Lomba baca kitab kuning yang berlangsung selama 4 hari di Pondok Pesantren Amanatul Ummah Pacet, Mojokerto ini mengatasnamakan Kementerian Agama (Kemenag) Jawa Timur (Jatim).
Salah seorang pengurus Pondok Pesantren Lirboyo, Mundzir Muhammad, dalam akun twitternya @Abang_Matt1999 mengisahkan perjalanannya selama mengikuti pelaksanaan MQK Jatim tersebut. Berikut ini kisahnya.
Empat hari yang lalu, kisah dia, tepatnya pada hari Senin tanggal 5 Juni 2023, kami beserta rombongan berangkat untuk mengikuti lomba baca kitab kuning yang diadakan Kemenag Jatim, bertempat di Ponpes Amanatul Ummah Pacet, Mojokerto.
Rentetan rundown acara mereka lalui dengan baik. Pihaknya pun merasa bersyukur karena berhasil meraih juara umum pada ajang bergengsi tingkat Jatim ini.
“Tahu nggak, kalau Kota Kediri berhasil meraih sebagai juara umum? Kurang lebih 25 peserta dari Ponpes Lirboyo, Kediri berhasil meraih kejuaraan dalam lomba MQK Jatim ini, sehingga kami pun berhak menjadi juara umum,” katanya, sebagaimana diunggah akun @santrimengajipedia, Jumat 9 Juni 2023.
Namun sayang seribu sayang, ternyata tidak satupun para juara tersebut membawa pulang hadiah selain hanya secarik kertas hvs 150 gram–bertuliskan spidol dengan bungkus Map seharga 500 perak–sebagai sertifikat penghargaan.

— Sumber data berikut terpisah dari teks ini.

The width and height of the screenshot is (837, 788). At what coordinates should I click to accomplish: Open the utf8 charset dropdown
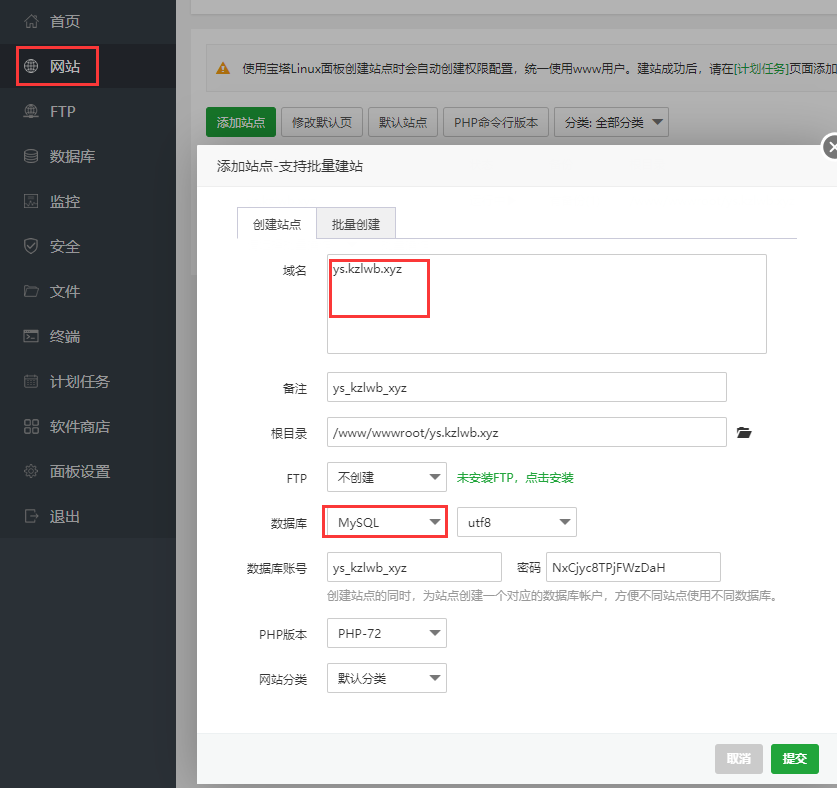[516, 522]
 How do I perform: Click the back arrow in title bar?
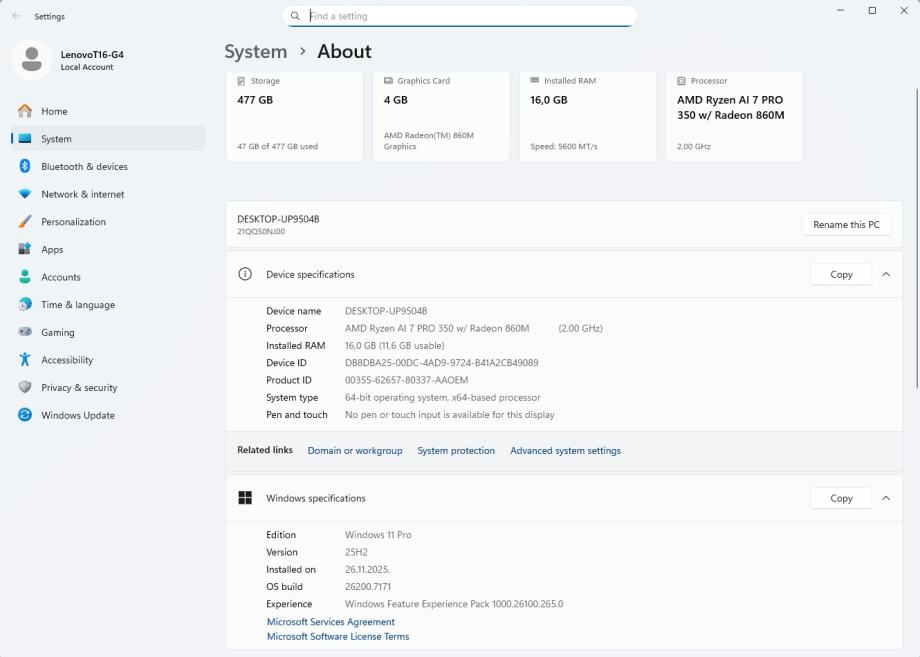(16, 16)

Salah seorang netizen, @nabiel_moehammad pun merasa iba dan turut mengomentari postingan tersebut.
“Saya dengar mulai 2011, 2012, 2013, 2014, 2015 sampai sekarang tidak pernah dapat hadiah, ketika membaca artikel sebagian panitia MQK jatim yang barusan diupload gara -gara rame di media sosial, mereka berbondong2 mengkritik acara tersebut, panitianya beralasan tidak diberikannya hadiah karena kendala waktu, dan katanya akan diberikan lewat PD masing2″.

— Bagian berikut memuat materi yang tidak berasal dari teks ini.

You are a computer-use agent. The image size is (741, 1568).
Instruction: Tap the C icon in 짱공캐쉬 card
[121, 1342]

“TERUS MULAI 2011 SAMPAI SEKARANG TIDAK ADA HADIAH SAMA SEKALI, AMNESIA TAH. @khofifah.ip
@kemenag_ri @kemenagjawatimur @kemenagkedirikab @jokowi @najwashihab @gusyaqut @cakiminow”.
Komentar lain pun terus membanjiri unggahan akun IG @santrimengajimedia tersebut. Sebagian mengatakan bahwa sebenarnya anggaran untuk MQK Jatim ini sudah ada, tapi tidak tahu telah digunakan untuk apa? “@nabil_moehammad, lahan
basahkah?” tanggap akun @mizba_muhammad.
Akun lain, @ahmadhafy pun mempertanyakan integritas penyelenggara dan panitia MQK Jatim. “Kira-kira panitianya dulu mondok dimana ya, kok gak malu sama pondoknya,” tulis dia.
Lanjut Mundzir Muhammad, menurutnya ada banyak kejanggalan yang ia temukan dalam helatan lomba dengan ribuan peserta ini.
“Banyak kejanggalan yang ditemukan dalam acara sebesar itu, mulai dari seleksi peserta di tingkat kota yang tidak mau repot dan tidak mau rugi, hingga acara di wilayah yang lebih parah lagi, semuanya serba nggak rapi, sistem, sarana prasarana dan juga juknis,” ujarnya.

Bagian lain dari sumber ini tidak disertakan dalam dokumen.